PROVIDED PASSAGE ->

*** Begin section ***

Related to this, the authors provide no explanation how any of the identified properties can be measured, and using what software. My best guess is that they used some spreadsheet application5. If this is indeed the case, how would one even start to do this at scale, with collections of thousands of spreadsheets? Again, the authors don’t even mention this. The Spreadsheet Complexity Analyser could be really useful here, and in fact, DNA tried this approach as part of the object analysis work (p. 19):

The Danish National Archives ran the SCA against about 16,000 Microsoft Excel spreadsheets (both binary formats and OOXML) to investigate the possible information loss when converting Excel spreadsheets to ODS. (…) The test showed that the conversion from XLS and XLSX to ODS and back to XLS and XLSX resulted in minimal data loss. Yet, data loss for significant structures such as cell typographies, fonts and hyperlinks were encountered.

However, the Spreadsheet Complexity Analyser is currently only able to extract 13 spreadsheet-specific properties6, which is only a fraction of all the properties that were deemed “significant”. So while this is an admirable start, it doesn’t even come close to what would be needed for any real-world application.

Where are the examples, case studies?

The introductory chapter of the AIG report explicitly mentions how the work is aimed at validating preservation actions. However, it is remarkably vague on how the outcomes of the inSPECT methodology could help in solving real-world spreadsheet preservation challenges. The authors do mention application areas such as preservation actions (e.g. format migration and emulation) and choosing preferred formats. However, they don’t provide any examples or case studies that demonstrate how the identified properties, property groups and user behaviours would help here in practice. The closest thing to an actual example is given in the concluding chapter, where they write (p. 39):

One example is that the Danish National Archives used the gained knowledge of spreadsheet properties in the decision to revise their accepted formats and adopt a spreadsheet-specific format, which probably will be the Open Document Spreadsheet format.

*** End section ***

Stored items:
*** Begin section ***

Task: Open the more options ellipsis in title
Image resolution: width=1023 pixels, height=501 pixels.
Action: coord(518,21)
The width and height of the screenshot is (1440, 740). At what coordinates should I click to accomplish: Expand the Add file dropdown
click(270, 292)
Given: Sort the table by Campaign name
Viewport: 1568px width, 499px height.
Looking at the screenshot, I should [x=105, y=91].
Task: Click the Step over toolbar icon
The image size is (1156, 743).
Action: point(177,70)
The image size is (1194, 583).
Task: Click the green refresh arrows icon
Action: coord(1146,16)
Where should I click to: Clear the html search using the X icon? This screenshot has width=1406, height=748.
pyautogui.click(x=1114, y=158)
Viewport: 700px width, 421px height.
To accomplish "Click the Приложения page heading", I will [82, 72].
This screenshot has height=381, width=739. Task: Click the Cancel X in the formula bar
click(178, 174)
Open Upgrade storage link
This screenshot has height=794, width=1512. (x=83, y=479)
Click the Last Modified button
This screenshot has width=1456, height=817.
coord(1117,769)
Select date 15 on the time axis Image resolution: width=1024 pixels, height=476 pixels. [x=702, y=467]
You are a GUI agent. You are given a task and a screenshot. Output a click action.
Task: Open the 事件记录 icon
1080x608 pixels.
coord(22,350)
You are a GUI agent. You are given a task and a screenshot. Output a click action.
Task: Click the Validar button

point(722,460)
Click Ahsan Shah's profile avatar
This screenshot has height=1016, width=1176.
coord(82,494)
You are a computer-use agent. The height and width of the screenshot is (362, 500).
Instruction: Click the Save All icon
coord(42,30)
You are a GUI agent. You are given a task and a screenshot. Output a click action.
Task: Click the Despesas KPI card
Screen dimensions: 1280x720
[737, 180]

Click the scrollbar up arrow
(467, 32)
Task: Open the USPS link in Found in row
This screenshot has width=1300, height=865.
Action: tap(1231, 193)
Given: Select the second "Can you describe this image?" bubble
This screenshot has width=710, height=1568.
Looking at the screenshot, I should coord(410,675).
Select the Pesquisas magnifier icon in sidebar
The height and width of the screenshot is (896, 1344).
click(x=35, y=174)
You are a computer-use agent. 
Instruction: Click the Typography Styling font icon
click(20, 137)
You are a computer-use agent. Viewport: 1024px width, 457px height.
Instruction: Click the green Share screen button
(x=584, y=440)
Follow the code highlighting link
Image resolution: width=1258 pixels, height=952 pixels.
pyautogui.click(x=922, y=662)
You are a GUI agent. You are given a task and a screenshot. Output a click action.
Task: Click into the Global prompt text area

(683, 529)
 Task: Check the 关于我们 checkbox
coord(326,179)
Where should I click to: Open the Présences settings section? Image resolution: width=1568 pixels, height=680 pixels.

*** End section ***

WHAT YOU NEED TO DO ->
(1) Reproduce verbatim the part of the spreadsheet-properties passage that begins at the words "However, the Spreadsheet" and stops after "examples, case studies?".
(2) Based on the spreadsheet-properties passage, state whether each statement holds, answering yes or no and quoting the deciding words: (a) The Danish National Archives ran the Spreadsheet Complexity Analyser against about 16,000 Microsoft Excel spreadsheets. (b) The Spreadsheet Complexity Analyser can extract all of the properties deemed significant. (c) The authors provide case studies showing how the identified properties would help in practice.
(3) Turn the paragraph of the spreadsheet-properties passage that opens with "The introductory chapter of the AIG report" into a short bulleted list that keeps its main facts.

RESPONSES TO THE EXERCISE ->
(1)
However, the Spreadsheet Complexity Analyser is currently only able to extract 13 spreadsheet-specific properties6, which is only a fraction of all the properties that were deemed “significant”. So while this is an admirable start, it doesn’t even come close to what would be needed for any real-world application.

Where are the examples, case studies?

(2)
(a) Yes: "The Danish National Archives ran the SCA against about 16,000 Microsoft Excel spreadsheets"
(b) No: "is currently only able to extract 13 spreadsheet-specific properties"
(c) No: "they don’t provide any examples or case studies"

(3)
- The AIG report's introductory chapter says the work aims to validate preservation actions.
- The report is vague on how inSPECT outcomes could solve real-world spreadsheet preservation challenges.
- Named application areas include preservation actions (format migration, emulation) and choosing preferred formats.
- No examples or case studies show how the identified properties, property groups and user behaviours would help in practice.
- The closest thing to an example appears in the concluding chapter (p. 39).